Directions
Each line of the listing below must be returned exactly.

Data

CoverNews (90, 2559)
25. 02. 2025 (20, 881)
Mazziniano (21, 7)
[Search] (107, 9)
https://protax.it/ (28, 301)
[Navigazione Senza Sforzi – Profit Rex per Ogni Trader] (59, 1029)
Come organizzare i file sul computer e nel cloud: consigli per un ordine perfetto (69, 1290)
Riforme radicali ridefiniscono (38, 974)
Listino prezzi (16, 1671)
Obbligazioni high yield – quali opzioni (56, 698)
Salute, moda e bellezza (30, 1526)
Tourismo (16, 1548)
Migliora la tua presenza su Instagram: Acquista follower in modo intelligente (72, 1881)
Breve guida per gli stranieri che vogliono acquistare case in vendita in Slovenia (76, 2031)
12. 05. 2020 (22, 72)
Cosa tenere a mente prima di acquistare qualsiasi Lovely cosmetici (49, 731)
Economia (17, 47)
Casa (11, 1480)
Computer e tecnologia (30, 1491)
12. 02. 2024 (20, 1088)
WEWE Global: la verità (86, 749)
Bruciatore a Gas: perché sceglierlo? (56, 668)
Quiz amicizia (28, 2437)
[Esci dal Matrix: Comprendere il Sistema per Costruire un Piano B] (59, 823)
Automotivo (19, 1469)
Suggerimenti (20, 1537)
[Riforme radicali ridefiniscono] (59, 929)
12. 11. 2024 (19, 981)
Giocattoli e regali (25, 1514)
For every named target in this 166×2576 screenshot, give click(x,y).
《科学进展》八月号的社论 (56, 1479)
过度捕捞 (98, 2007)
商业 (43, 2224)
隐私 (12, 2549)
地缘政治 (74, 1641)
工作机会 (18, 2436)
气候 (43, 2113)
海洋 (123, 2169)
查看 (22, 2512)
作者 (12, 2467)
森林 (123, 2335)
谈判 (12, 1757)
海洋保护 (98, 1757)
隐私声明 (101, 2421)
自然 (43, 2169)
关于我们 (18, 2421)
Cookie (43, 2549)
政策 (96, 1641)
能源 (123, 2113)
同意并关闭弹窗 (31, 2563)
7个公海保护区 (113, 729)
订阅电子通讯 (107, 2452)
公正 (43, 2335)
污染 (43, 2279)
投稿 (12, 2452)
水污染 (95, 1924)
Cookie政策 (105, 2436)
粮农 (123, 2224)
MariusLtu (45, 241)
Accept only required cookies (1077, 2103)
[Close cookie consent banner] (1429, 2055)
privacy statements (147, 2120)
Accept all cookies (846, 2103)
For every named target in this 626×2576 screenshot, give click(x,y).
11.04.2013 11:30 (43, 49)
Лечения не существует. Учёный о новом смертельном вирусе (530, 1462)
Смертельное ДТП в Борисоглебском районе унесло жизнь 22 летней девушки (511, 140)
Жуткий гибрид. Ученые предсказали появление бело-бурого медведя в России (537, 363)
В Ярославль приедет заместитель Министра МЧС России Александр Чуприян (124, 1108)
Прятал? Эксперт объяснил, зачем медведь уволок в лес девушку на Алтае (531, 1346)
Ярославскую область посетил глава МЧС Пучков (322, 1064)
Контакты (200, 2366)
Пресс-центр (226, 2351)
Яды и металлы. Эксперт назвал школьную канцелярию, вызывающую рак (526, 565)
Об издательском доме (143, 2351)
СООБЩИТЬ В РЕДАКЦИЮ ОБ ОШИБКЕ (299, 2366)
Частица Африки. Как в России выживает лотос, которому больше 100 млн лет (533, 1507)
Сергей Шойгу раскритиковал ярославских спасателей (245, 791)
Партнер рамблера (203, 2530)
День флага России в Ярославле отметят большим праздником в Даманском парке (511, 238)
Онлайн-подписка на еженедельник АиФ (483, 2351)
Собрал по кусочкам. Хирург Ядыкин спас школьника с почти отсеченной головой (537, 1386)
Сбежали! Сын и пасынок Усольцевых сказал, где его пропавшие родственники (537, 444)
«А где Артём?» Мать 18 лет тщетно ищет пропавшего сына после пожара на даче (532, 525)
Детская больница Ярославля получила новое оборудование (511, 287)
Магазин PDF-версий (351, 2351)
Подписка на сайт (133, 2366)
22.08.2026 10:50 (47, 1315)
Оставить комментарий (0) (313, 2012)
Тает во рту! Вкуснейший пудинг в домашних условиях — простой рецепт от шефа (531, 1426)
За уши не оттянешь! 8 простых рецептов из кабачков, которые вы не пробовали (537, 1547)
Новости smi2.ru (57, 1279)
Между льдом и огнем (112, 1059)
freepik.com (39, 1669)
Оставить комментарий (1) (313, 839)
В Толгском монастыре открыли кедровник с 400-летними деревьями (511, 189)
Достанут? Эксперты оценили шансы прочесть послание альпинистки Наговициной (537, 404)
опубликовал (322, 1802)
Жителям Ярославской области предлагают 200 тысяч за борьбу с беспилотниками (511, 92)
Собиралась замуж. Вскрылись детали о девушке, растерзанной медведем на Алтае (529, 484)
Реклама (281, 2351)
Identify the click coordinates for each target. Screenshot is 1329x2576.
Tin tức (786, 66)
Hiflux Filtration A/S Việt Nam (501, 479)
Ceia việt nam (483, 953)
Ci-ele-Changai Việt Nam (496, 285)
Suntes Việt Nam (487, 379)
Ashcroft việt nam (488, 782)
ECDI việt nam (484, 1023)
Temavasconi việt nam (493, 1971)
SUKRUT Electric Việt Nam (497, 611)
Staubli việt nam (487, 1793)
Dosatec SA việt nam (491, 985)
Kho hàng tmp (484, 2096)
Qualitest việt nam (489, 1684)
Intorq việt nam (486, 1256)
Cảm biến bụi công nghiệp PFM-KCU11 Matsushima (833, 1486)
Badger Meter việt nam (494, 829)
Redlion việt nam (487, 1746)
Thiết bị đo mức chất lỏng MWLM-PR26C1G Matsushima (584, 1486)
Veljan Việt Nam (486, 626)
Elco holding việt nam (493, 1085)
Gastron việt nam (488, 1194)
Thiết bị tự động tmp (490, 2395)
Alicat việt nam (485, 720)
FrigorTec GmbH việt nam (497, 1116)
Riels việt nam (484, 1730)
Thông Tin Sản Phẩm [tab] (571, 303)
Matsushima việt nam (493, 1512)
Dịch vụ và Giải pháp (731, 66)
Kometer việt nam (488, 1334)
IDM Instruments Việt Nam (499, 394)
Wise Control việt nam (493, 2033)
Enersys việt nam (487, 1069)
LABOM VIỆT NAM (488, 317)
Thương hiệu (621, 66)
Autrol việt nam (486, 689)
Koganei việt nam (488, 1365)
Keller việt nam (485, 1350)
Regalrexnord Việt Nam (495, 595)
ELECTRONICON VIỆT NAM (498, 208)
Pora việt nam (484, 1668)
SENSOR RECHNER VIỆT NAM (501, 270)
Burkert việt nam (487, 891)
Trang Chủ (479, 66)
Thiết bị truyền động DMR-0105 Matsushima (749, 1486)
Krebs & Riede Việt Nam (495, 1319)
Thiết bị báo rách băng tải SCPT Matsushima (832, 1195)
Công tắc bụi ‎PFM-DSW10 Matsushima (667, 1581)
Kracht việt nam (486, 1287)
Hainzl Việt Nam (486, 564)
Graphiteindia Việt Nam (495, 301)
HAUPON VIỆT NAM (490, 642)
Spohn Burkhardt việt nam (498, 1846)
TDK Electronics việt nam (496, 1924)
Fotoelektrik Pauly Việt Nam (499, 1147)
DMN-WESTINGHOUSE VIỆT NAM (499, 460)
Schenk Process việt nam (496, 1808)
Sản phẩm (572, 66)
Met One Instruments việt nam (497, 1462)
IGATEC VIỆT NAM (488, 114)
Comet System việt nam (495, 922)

Expected answer
CoverNews (90, 2559)
25. 02. 2025 (20, 881)
Mazziniano (21, 7)
[Search] (107, 9)
https://protax.it/ (28, 301)
[Navigazione Senza Sforzi – Profit Rex per Ogni Trader] (59, 1029)
Come organizzare i file sul computer e nel cloud: consigli per un ordine perfetto (69, 1290)
Riforme radicali ridefiniscono (38, 974)
Listino prezzi (16, 1671)
Obbligazioni high yield – quali opzioni (56, 698)
Salute, moda e bellezza (30, 1526)
Tourismo (16, 1548)
Migliora la tua presenza su Instagram: Acquista follower in modo intelligente (72, 1881)
Breve guida per gli stranieri che vogliono acquistare case in vendita in Slovenia (76, 2031)
12. 05. 2020 (22, 72)
Cosa tenere a mente prima di acquistare qualsiasi Lovely cosmetici (49, 731)
Economia (17, 47)
Casa (11, 1480)
Computer e tecnologia (30, 1491)
12. 02. 2024 (20, 1088)
WEWE Global: la verità (86, 749)
Bruciatore a Gas: perché sceglierlo? (56, 668)
Quiz amicizia (28, 2437)
[Esci dal Matrix: Comprendere il Sistema per Costruire un Piano B] (59, 823)
Automotivo (19, 1469)
Suggerimenti (20, 1537)
[Riforme radicali ridefiniscono] (59, 929)
12. 11. 2024 (19, 981)
Giocattoli e regali (25, 1514)
For every named target in this 166×2576 screenshot, give click(x,y).
《科学进展》八月号的社论 (56, 1479)
过度捕捞 (98, 2007)
商业 (43, 2224)
隐私 (12, 2549)
地缘政治 (74, 1641)
工作机会 (18, 2436)
气候 (43, 2113)
海洋 (123, 2169)
查看 (22, 2512)
作者 (12, 2467)
森林 (123, 2335)
谈判 (12, 1757)
海洋保护 (98, 1757)
隐私声明 (101, 2421)
自然 (43, 2169)
关于我们 (18, 2421)
Cookie (43, 2549)
政策 (96, 1641)
能源 (123, 2113)
同意并关闭弹窗 (31, 2563)
7个公海保护区 (113, 729)
订阅电子通讯 (107, 2452)
公正 (43, 2335)
污染 (43, 2279)
投稿 (12, 2452)
水污染 (95, 1924)
Cookie政策 (105, 2436)
粮农 (123, 2224)
MariusLtu (45, 241)
Accept only required cookies (1077, 2103)
[Close cookie consent banner] (1429, 2055)
privacy statements (147, 2120)
Accept all cookies (846, 2103)
For every named target in this 626×2576 screenshot, give click(x,y).
11.04.2013 11:30 (43, 49)
Лечения не существует. Учёный о новом смертельном вирусе (530, 1462)
Смертельное ДТП в Борисоглебском районе унесло жизнь 22 летней девушки (511, 140)
Жуткий гибрид. Ученые предсказали появление бело-бурого медведя в России (537, 363)
В Ярославль приедет заместитель Министра МЧС России Александр Чуприян (124, 1108)
Прятал? Эксперт объяснил, зачем медведь уволок в лес девушку на Алтае (531, 1346)
Ярославскую область посетил глава МЧС Пучков (322, 1064)
Контакты (200, 2366)
Пресс-центр (226, 2351)
Яды и металлы. Эксперт назвал школьную канцелярию, вызывающую рак (526, 565)
Об издательском доме (143, 2351)
СООБЩИТЬ В РЕДАКЦИЮ ОБ ОШИБКЕ (299, 2366)
Частица Африки. Как в России выживает лотос, которому больше 100 млн лет (533, 1507)
Сергей Шойгу раскритиковал ярославских спасателей (245, 791)
Партнер рамблера (203, 2530)
День флага России в Ярославле отметят большим праздником в Даманском парке (511, 238)
Онлайн-подписка на еженедельник АиФ (483, 2351)
Собрал по кусочкам. Хирург Ядыкин спас школьника с почти отсеченной головой (537, 1386)
Сбежали! Сын и пасынок Усольцевых сказал, где его пропавшие родственники (537, 444)
«А где Артём?» Мать 18 лет тщетно ищет пропавшего сына после пожара на даче (532, 525)
Детская больница Ярославля получила новое оборудование (511, 287)
Магазин PDF-версий (351, 2351)
Подписка на сайт (133, 2366)
22.08.2026 10:50 (47, 1315)
Оставить комментарий (0) (313, 2012)
Тает во рту! Вкуснейший пудинг в домашних условиях — простой рецепт от шефа (531, 1426)
За уши не оттянешь! 8 простых рецептов из кабачков, которые вы не пробовали (537, 1547)
Новости smi2.ru (57, 1279)
Между льдом и огнем (112, 1059)
freepik.com (39, 1669)
Оставить комментарий (1) (313, 839)
В Толгском монастыре открыли кедровник с 400-летними деревьями (511, 189)
Достанут? Эксперты оценили шансы прочесть послание альпинистки Наговициной (537, 404)
опубликовал (322, 1802)
Жителям Ярославской области предлагают 200 тысяч за борьбу с беспилотниками (511, 92)
Собиралась замуж. Вскрылись детали о девушке, растерзанной медведем на Алтае (529, 484)
Реклама (281, 2351)
Identify the click coordinates for each target. Screenshot is 1329x2576.
Tin tức (786, 66)
Hiflux Filtration A/S Việt Nam (501, 479)
Ceia việt nam (483, 953)
Ci-ele-Changai Việt Nam (496, 285)
Suntes Việt Nam (487, 379)
Ashcroft việt nam (488, 782)
ECDI việt nam (484, 1023)
Temavasconi việt nam (493, 1971)
SUKRUT Electric Việt Nam (497, 611)
Staubli việt nam (487, 1793)
Dosatec SA việt nam (491, 985)
Kho hàng tmp (484, 2096)
Qualitest việt nam (489, 1684)
Intorq việt nam (486, 1256)
Cảm biến bụi công nghiệp PFM-KCU11 Matsushima (833, 1486)
Badger Meter việt nam (494, 829)
Redlion việt nam (487, 1746)
Thiết bị đo mức chất lỏng MWLM-PR26C1G Matsushima (584, 1486)
Veljan Việt Nam (486, 626)
Elco holding việt nam (493, 1085)
Gastron việt nam (488, 1194)
Thiết bị tự động tmp (490, 2395)
Alicat việt nam (485, 720)
FrigorTec GmbH việt nam (497, 1116)
Riels việt nam (484, 1730)
Thông Tin Sản Phẩm [tab] (571, 303)
Matsushima việt nam (493, 1512)
Dịch vụ và Giải pháp (731, 66)
Kometer việt nam (488, 1334)
IDM Instruments Việt Nam (499, 394)
Wise Control việt nam (493, 2033)
Enersys việt nam (487, 1069)
LABOM VIỆT NAM (488, 317)
Thương hiệu (621, 66)
Autrol việt nam (486, 689)
Koganei việt nam (488, 1365)
Keller việt nam (485, 1350)
Regalrexnord Việt Nam (495, 595)
ELECTRONICON VIỆT NAM (498, 208)
Pora việt nam (484, 1668)
SENSOR RECHNER VIỆT NAM (501, 270)
Burkert việt nam (487, 891)
Trang Chủ (479, 66)
Thiết bị truyền động DMR-0105 Matsushima (749, 1486)
Krebs & Riede Việt Nam (495, 1319)
Thiết bị báo rách băng tải SCPT Matsushima (832, 1195)
Công tắc bụi ‎PFM-DSW10 Matsushima (667, 1581)
Kracht việt nam (486, 1287)
Hainzl Việt Nam (486, 564)
Graphiteindia Việt Nam (495, 301)
HAUPON VIỆT NAM (490, 642)
Spohn Burkhardt việt nam (498, 1846)
TDK Electronics việt nam (496, 1924)
Fotoelektrik Pauly Việt Nam (499, 1147)
DMN-WESTINGHOUSE VIỆT NAM (499, 460)
Schenk Process việt nam (496, 1808)
Sản phẩm (572, 66)
Met One Instruments việt nam (497, 1462)
IGATEC VIỆT NAM (488, 114)
Comet System việt nam (495, 922)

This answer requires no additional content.